My family walks their way to the confessional. Bless me, Father, for I have sinned—a mantra in my family. Each member fidgets in the booth, and Nana is already a third of the way through her rosary. My curious eyes linger on the box and scan the area. I sneak away from myfamily on the booth and place myself directly adjacent to the box. No one can see me here. Soon, Father joins us for our appointment. He says a quick prayer and sits in the confessional. God only knows what he has heard from this family. Well, God and me—I can never help the temptation to listen in, and I have grown greedy in my need to understand this family’s dysfunctions.
Mam sits down and confesses she yelled at her sisters. This is her go-to sin, as she told me she had been saying this and only this from when she was young. Father makes a comment about consistency to which Mam scoffs.
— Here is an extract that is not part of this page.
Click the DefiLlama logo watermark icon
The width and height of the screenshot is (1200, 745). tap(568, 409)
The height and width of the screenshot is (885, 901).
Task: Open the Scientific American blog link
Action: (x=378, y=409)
My aunt confessed she made my mother cry. Father hums in acknowledgment and, oh! is that disappointment I hear? Yes, I believe so! I have to agree with the priest on this one—the beginning confessions were always dull.
Nana’s eyes lock with mine, and a curse slips off my tongue. Her mouth twitches in a sly smirk, and I remember she used to find spots like this too. She stands up and makes her way to the box, throwing a wink my way. I find myself having to put my ear directly against the wall to hear her, and my mouth curls in betrayal. I knew she would do this. Father’s gasp must have used all the air in his cubicle, and coughs erupt from both sides. When they emerge, they hug. I think she’s sick again. She goes back to the booth and hugs her sisters without sparing a glance at me.
Papa slaps his thighs and stands with an exaggerated sigh, and I’m afraid my eyes will get stuck to the back of my head. He shuts his door, and Father suggests using the mouthwash in the kitchen. That’s when the deep chuckling begins. They speak as if they are old pals meeting at the pub. I hear their clever ways to hide red wine bottles and Irish-whisky breath as they plan their next meeting. Papa leaves after a hefty cheers.
Matthieu, for the first time in his thirteen years of life, finally has a good confession. Even Father cannot contain his exclaims of shock and disapproval, and my head becomes fuzzy from trying not to laugh too loudly. Leave it to my cousin to pee in the sacred garden just out back. The Jesus statue in the middle of the flowers seemed to be rusting quicker than the others. Oh my god! I look at the greenery and wonder how quickly they will die due to acid rain.
My turn is up, and I sit down with crossed arms. Father asks about my anger, and I snap out with a snake tongue that I’m managing. Father pities me, thinks I’ve lost my way at age eleven, tells me Mam and Nana are worried I’ll go to Hell. As if there is a Hell to send me to. I express how the womb of my problems remains in the Catholic church, and he responds with a condensing hymn called “that’s quite bold for your age.”
“Father, at least I didn’t pee in the fucking garden.”
My confession ends, and I sit with my great-aunts all dressed up in their black tunics.